PROBLEM DESCRIPTION: Retype the data below, every word of it, exactly.

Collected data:
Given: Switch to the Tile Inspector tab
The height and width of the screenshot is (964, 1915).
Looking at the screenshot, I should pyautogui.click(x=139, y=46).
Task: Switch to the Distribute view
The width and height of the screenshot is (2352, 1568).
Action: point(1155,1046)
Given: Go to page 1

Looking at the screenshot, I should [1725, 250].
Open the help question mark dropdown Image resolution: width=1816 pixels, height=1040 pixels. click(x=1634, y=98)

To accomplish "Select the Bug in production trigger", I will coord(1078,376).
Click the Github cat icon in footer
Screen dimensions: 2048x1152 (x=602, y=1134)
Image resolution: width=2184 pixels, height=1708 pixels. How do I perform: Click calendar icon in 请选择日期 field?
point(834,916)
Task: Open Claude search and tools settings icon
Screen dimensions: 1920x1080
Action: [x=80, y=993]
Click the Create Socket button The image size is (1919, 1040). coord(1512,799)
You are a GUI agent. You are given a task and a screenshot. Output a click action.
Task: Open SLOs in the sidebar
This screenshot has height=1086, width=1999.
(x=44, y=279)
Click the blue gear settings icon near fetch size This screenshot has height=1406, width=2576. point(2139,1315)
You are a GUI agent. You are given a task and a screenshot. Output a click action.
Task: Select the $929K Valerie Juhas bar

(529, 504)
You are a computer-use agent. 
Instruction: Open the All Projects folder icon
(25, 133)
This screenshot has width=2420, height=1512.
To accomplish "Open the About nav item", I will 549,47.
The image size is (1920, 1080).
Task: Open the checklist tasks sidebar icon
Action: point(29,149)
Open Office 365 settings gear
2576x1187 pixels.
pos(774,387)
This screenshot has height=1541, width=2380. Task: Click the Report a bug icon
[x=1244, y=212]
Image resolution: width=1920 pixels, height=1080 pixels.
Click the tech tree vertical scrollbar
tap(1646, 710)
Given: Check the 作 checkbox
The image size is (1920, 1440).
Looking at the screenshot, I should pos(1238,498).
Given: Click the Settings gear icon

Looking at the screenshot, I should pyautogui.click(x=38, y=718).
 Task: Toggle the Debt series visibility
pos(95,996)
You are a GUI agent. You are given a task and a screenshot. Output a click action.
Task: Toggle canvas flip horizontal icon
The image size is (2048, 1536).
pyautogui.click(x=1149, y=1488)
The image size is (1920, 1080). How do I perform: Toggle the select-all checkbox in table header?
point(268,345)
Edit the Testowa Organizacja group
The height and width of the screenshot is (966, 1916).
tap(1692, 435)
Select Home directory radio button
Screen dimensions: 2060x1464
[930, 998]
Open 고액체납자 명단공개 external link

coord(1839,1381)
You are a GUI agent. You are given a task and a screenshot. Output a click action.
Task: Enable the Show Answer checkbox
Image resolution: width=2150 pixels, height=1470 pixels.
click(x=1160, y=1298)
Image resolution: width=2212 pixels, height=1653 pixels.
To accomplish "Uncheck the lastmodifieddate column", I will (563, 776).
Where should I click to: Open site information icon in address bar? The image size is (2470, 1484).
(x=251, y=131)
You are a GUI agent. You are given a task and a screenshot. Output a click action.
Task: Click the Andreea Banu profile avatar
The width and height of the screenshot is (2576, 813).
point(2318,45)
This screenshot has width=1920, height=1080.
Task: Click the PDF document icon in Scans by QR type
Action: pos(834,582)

ANSWER SECTION:
Given: Switch to the Tile Inspector tab
The height and width of the screenshot is (964, 1915).
Looking at the screenshot, I should pyautogui.click(x=139, y=46).
Task: Switch to the Distribute view
The width and height of the screenshot is (2352, 1568).
Action: point(1155,1046)
Given: Go to page 1

Looking at the screenshot, I should [1725, 250].
Open the help question mark dropdown Image resolution: width=1816 pixels, height=1040 pixels. click(x=1634, y=98)

To accomplish "Select the Bug in production trigger", I will coord(1078,376).
Click the Github cat icon in footer
Screen dimensions: 2048x1152 (x=602, y=1134)
Image resolution: width=2184 pixels, height=1708 pixels. How do I perform: Click calendar icon in 请选择日期 field?
point(834,916)
Task: Open Claude search and tools settings icon
Screen dimensions: 1920x1080
Action: [x=80, y=993]
Click the Create Socket button The image size is (1919, 1040). coord(1512,799)
You are a GUI agent. You are given a task and a screenshot. Output a click action.
Task: Open SLOs in the sidebar
This screenshot has height=1086, width=1999.
(x=44, y=279)
Click the blue gear settings icon near fetch size This screenshot has height=1406, width=2576. point(2139,1315)
You are a GUI agent. You are given a task and a screenshot. Output a click action.
Task: Select the $929K Valerie Juhas bar

(529, 504)
You are a computer-use agent. 
Instruction: Open the All Projects folder icon
(25, 133)
This screenshot has width=2420, height=1512.
To accomplish "Open the About nav item", I will 549,47.
The image size is (1920, 1080).
Task: Open the checklist tasks sidebar icon
Action: point(29,149)
Open Office 365 settings gear
2576x1187 pixels.
pos(774,387)
This screenshot has height=1541, width=2380. Task: Click the Report a bug icon
[x=1244, y=212]
Image resolution: width=1920 pixels, height=1080 pixels.
Click the tech tree vertical scrollbar
tap(1646, 710)
Given: Check the 作 checkbox
The image size is (1920, 1440).
Looking at the screenshot, I should pos(1238,498).
Given: Click the Settings gear icon

Looking at the screenshot, I should pyautogui.click(x=38, y=718).
 Task: Toggle the Debt series visibility
pos(95,996)
You are a GUI agent. You are given a task and a screenshot. Output a click action.
Task: Toggle canvas flip horizontal icon
The image size is (2048, 1536).
pyautogui.click(x=1149, y=1488)
The image size is (1920, 1080). How do I perform: Toggle the select-all checkbox in table header?
point(268,345)
Edit the Testowa Organizacja group
The height and width of the screenshot is (966, 1916).
tap(1692, 435)
Select Home directory radio button
Screen dimensions: 2060x1464
[930, 998]
Open 고액체납자 명단공개 external link

coord(1839,1381)
You are a GUI agent. You are given a task and a screenshot. Output a click action.
Task: Enable the Show Answer checkbox
Image resolution: width=2150 pixels, height=1470 pixels.
click(x=1160, y=1298)
Image resolution: width=2212 pixels, height=1653 pixels.
To accomplish "Uncheck the lastmodifieddate column", I will (563, 776).
Where should I click to: Open site information icon in address bar? The image size is (2470, 1484).
(x=251, y=131)
You are a GUI agent. You are given a task and a screenshot. Output a click action.
Task: Click the Andreea Banu profile avatar
The width and height of the screenshot is (2576, 813).
point(2318,45)
This screenshot has width=1920, height=1080.
Task: Click the PDF document icon in Scans by QR type
Action: pos(834,582)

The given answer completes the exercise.